- Theatrical release poster
- Spanish: Maleficio (la regla de Osha)
- Directed by: Ángel González
- Written by: Ángel González; Sara Vicente Laguna;
- Produced by: Sangre Yoruba; Paul Mateos Verdejo; Egoitz Rodriguez;
- Starring: Mariela Garriga; Blas Polidori; Edgar Vittorino; Noakis Salazar; Felipe Londoño; Sambou Diaby;
- Cinematography: David Fernández
- Edited by: Federico Patón Ibáñez
- Music by: Santiago Gonzalo "Bronquio"
- Production companies: Blacklight Films; Euskalreel; Sangre Yoruba AIE;
- Distributed by: SelectaVisión
- Release date: 3 October 2025;
- Country: Spain
- Language: Spanish

= The Osha Rule =

Spanish horror film

The Osha Rule is a 2025 Spanish supernatural horror film directed by Ángel González and starring Mariela Garriga.

==Premise==
A social worker tries to save two young gang member siblings who are troubled by seemingly supernatural forces.

==Cast==
- Mariela Garriga as Belén
- Edgar Vittorino as Yoruba
- Blas Polidori
- Juliana Yaconis
- Noakis Salazar
- Felipe Londoño
- Adil Koukouh

==Production==
The film is co-written by Ángel González and Sara Vicente Laguna with González directing.
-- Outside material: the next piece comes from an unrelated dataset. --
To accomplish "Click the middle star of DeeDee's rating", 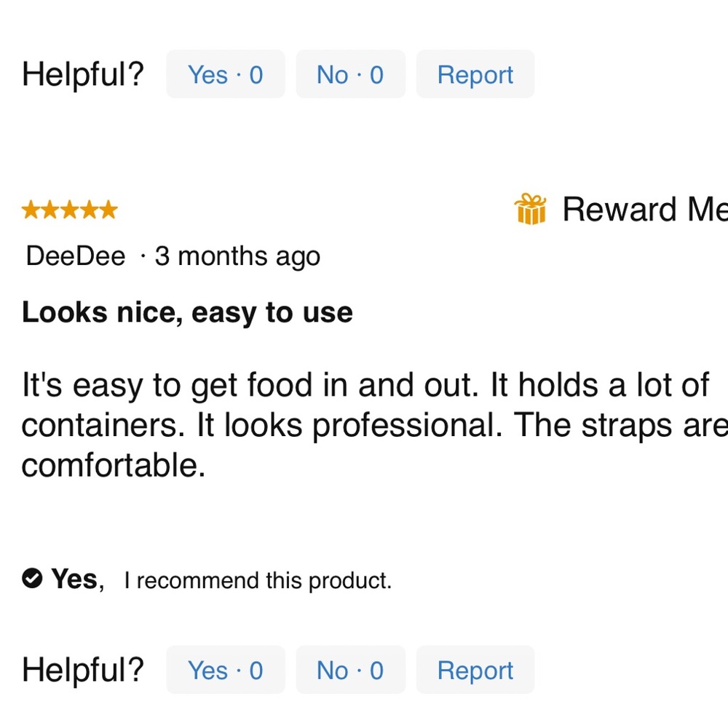I will point(70,210).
It is produced by Sangre Yoruba, Paul Mateos Verdejo and Egoitz Rodriguez, with Blacklight Films and Euskalreel acting as co-producers. Principal photography took place in July and August 2024 in Bilbao, Spain.

The cast is led by Mariela Garriga and Edgar Vittorino as well as Blas Polidori, Juliana Yaconis, Noakis Salazar, Felipe Londoño, and rapper Adil Koukoul, in his screen debut. Images from filming were released to the media in January 2025 with the film in post-production.

The soundtrack of the film includes music by Audry Funk and the duo Lérica.

==Release==
The film is expected to be released theatrically in Spain on 3 October 2025 by SelectaVisión.